Di nuovo ho ripreso a sognare... sognavo di abbassarmi e di spostare
di lato il cavallo dei pantaloncini. Lei rapidamente prendeva in bocca
una delle mie palle e la massaggiava con la lingua, poi la lasciava
scivolare delicatamente dalla bocca e cominciava a leccare la parte
inferiore del mio cazzo con la punta della lingua. Raggiunta la
cappella mi diceva di smettere di stuzzicarla! Mi abbassavo e lei
allargava la bocca per prenderlo dentro. Stavo per spingerlo
profondamente dentro quando sento qualcuno dice "Pensi di dormire
in piedi tutto il giorno "? Di nuovo mi sono scosso tornando
sulla terra, e ho visto che aveva finito. Sulla macchina seguente ho
deciso che da ora in poi avrei smesso di sognare ad occhi aperti e mi
sarei concentrato sul resto dell'allenamento. Abbiamo utilizzato tutte
le altre macchine e dopo l'ultima le ho chiesto se voleva andare nella
sauna a rilassarsi. Ha detto di sì, pensando che quella sarebbe una
buona maniera per terminare l'allenamento. Eravamo praticamente gli
unici in palestra quella mattina di martedì, così avevamo la sauna
completamente per a noi! Abbiamo preso un paio di asciugamani e siamo
entrati per rilassarci. Ridendo è saltata sulla panca superiore ed ha
steso l'asciugamano sul legno caldo per sdraiarsi. Io ho scelto la
panca più bassa proprio sotto di lei ed anch'io ho disteso
l'asciugamano. Per alcuni minuti siamo rimasti sdraiati nel caldo
vapore, poi lei si è spostata un po' e ha fatto penzolare un braccio
verso di me dalla panca superiore. Era molto sexy ed aveva un po' di
sudore che gocciolava dalla punta di un dito.

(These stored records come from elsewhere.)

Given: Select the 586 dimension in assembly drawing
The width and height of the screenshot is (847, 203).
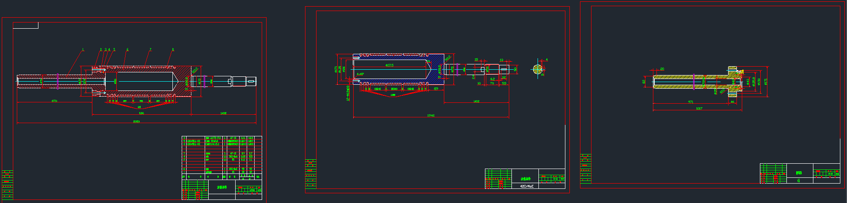Looking at the screenshot, I should pos(141,113).
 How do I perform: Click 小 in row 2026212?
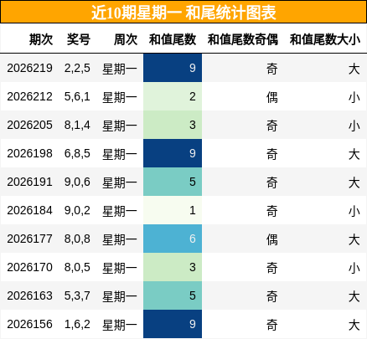(354, 97)
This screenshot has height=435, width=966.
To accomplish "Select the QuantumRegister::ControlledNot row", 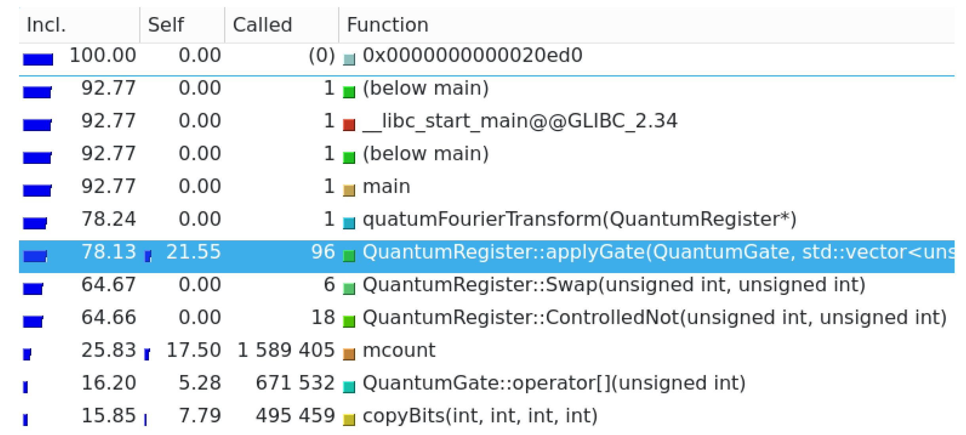I will tap(654, 318).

Molto lentamente e
quietamente mi sono spostato e delicatamente ho leccato la goccia,
quindi ho succhiato il suo dito lungo e sottile nella mia bocca. Si è
lamentata leggermente e si è spostata di nuovo. Ora potevo vedere
chiaramente un capezzolo spingere contro la stoffa del body bagnato
fradicio tra le assi della panca superiore. Ho alzato il dito e
delicatamente ho accarezzato il capezzolo attraverso la stoffa bagnata
tra le assi; si è lamentata di nuovo, poi si è seduta sulla panca e
con le dita del piede ha accarezzato delicatamente la mia erezione
gigantesca attraverso i miei pantaloncini. Questa volta era il mio
turno di emettere un piccolo sospiro. Le sue dita del piede mi
massaggiavano le palle ed il cazzo mentre mi guardava dalla panca
superiore. Quando ho pensato che sarei venuto nei pantaloncini, ho
allungato una mano, ho tirato il suo piede alla mia bocca e le ho
leccato l'alluce una o due volte. Lei squittiva di piacere ed è
saltata giù nelle mie braccia, ha avvolto un braccio intorno al mio
collo e mi ha baciato con un selvaggio, appassionato, bacio con la
lingua! Ci siamo allontanati per pochi secondi, ci siamo guardati
negli occhi ed abbiamo capito che era ora! Le mie mani sono andate al
suo body e l'anno fatto scendere sulle sue dolci, grandi tette! Allo
stesso tempo le sue mani sono scese al mio grembo e hanno cominciato a
tirar fuori la mia dura erezione dai pantaloncini! Ho seppellito il
viso nelle tette e le ho leccate dappertutto, poi sono passato ai
capezzoli! Erano perfetti! Aveva piccole areole brune con grossi
capezzoli della dimensione della punta di un dito che le sovrastavano.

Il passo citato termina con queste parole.